◆ Text under study:

Bill Kauffman, Senior Research Analyst, NIC

As part of NIC’s continued commitment to transparency and data analytics, NIC has been incubating its Skilled Nursing Data Initiative for several years. The skilled nursing industry, along with the entire healthcare landscape, is undergoing a significant transformation, and the industry needs capital to transform and survive. Currently, there is a wealth of capital coming into the seniors housing and care space; however, a majority of this capital is allocated to independent living, assisted living, and memory care properties. There is less capital targeting skilled nursing communities, a property type that needs capital more than ever to support it—especially as the sector navigates through the policy and regulatory changes happening now and the changes still to come.

When looking at the data the skilled nursing sector currently produces from the investor perspective, it is no surprise that there often is a challenge to attract the interest of new investors to the sector. The reason, quite frankly, is that there is a lack of relevant data for investors. For one, the industry needs data that is timely. The current primary provider of data is CMS, and that data is typically at least 12 to 18 months old. Given the rapidly changing dynamics of the current marketplace, the CMS data in general is simply not good enough for investors seeking to make current investment decisions. In addition, the data required by investors needs to be reported on a consistent and reliable basis.

It is also critical for operators and investors to understand the fast-changing shift from traditional fee-for-service Medicare and Medicaid to the managed care payment system. NIC’s skilled nursing data initiative tracks and breaks out Medicare managed care to help operators and investors identify the trends.

In order to meet this void of transparency, NIC currently is collecting monthly data from 18 skilled nursing operators with a total of 1,500 properties through our Skilled Nursing Data Initiative. We have commitments to participate from additional skilled nursing operators, which will add another 500 properties.

All of the individual property data collected is confidential, and no property or operator data is disclosed. As is NIC’s practice with the data it collects, all of this data will be reported on an aggregate basis. NIC has numerous safeguards in place to protect the confidentiality and integrity of data including an internal SEC compliance policy and regular antitrust reviews.

We are asking each skilled nursing operator and/or owner participating in the initiative to submit monthly data to NIC, which enables us to compute the following metrics:

•Skilled mix.

◆ Directions:
- A) Do the following statements agree with the text on NIC's skilled nursing data initiative? Answer yes or no for each, and quote the words of the text that decide it.
(i) The data from CMS is typically at least 12 to 18 months old.
(ii) NIC discloses data for individual properties.
(iii) NIC currently collects monthly data from 25 skilled nursing operators.
- B) Please carry on the text about NIC's skilled nursing data initiative from its last line.

◆ Source information:

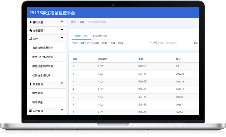The height and width of the screenshot is (137, 226).
Task: Click the bar chart icon beside 统计
Action: coord(30,39)
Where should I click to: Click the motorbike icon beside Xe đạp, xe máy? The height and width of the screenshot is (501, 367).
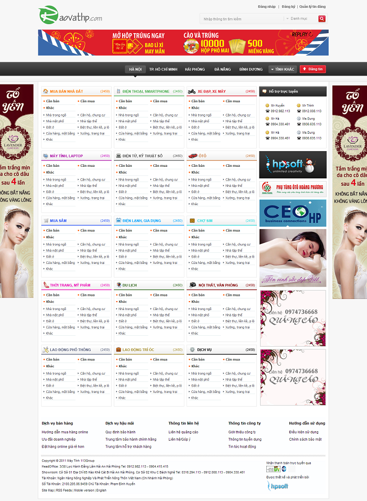click(192, 91)

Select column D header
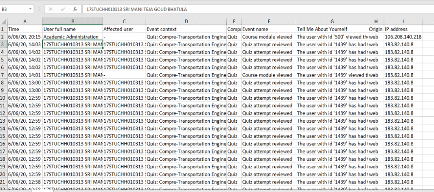(x=186, y=22)
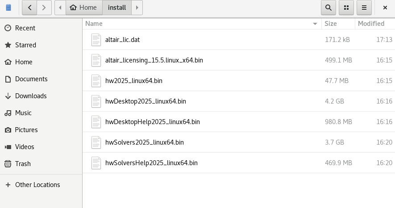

◆ Exercise results:
- A)
(i) Yes: "that data is typically at least 12 to 18 months old"
(ii) No: "no property or operator data is disclosed"
(iii) No: "collecting monthly data from 18 skilled nursing operators"

- B)
•Quality mix.
•ADR by payor class.
•Patient day mix.
•Overall revenue trends.

Each operator who contributes this data to NIC on a monthly basis receives, free of charge, an aggregate monthly summary of the latest national data along with a benchmark comparison of their data to the national aggregate statistics. The data reported includes occupancy, skilled mix, quality mix, ADR by payor class, patient day mix, and overall revenue trends. As the database grows with more contributors, NIC will provide each contributor with more enhanced geographic data.

NIC recognizes that its new skilled nursing database and the resultant products and services will provide invaluable market information not readily available from other sources, and is essential to attracting additional sources of capital for the skilled nursing sector, including both post-acute/short stay and chronic care/long stay products.

As the sector advances the transparency with more relevant data, such as the timely and pertinent metrics that will be reported as a result of this NIC initiative, the skilled nursing sector will be better positioned to gain the confidence and interest from real estate and private equity healthcare investors that will be necessary to fund the needed transformation of buildings and technologies. With the average age of skilled nursing properties within the top 99 metropolitan markets currently at 36 years, many of the buildings are on the verge of functional obsolescence. The need is here, and the time is now.

If your firm is interested in participating in NIC’s Skilled Nursing Data Initiative, please contact Bill Kauffman at NIC for more information. Bill can be reached at or at 410-267-0504.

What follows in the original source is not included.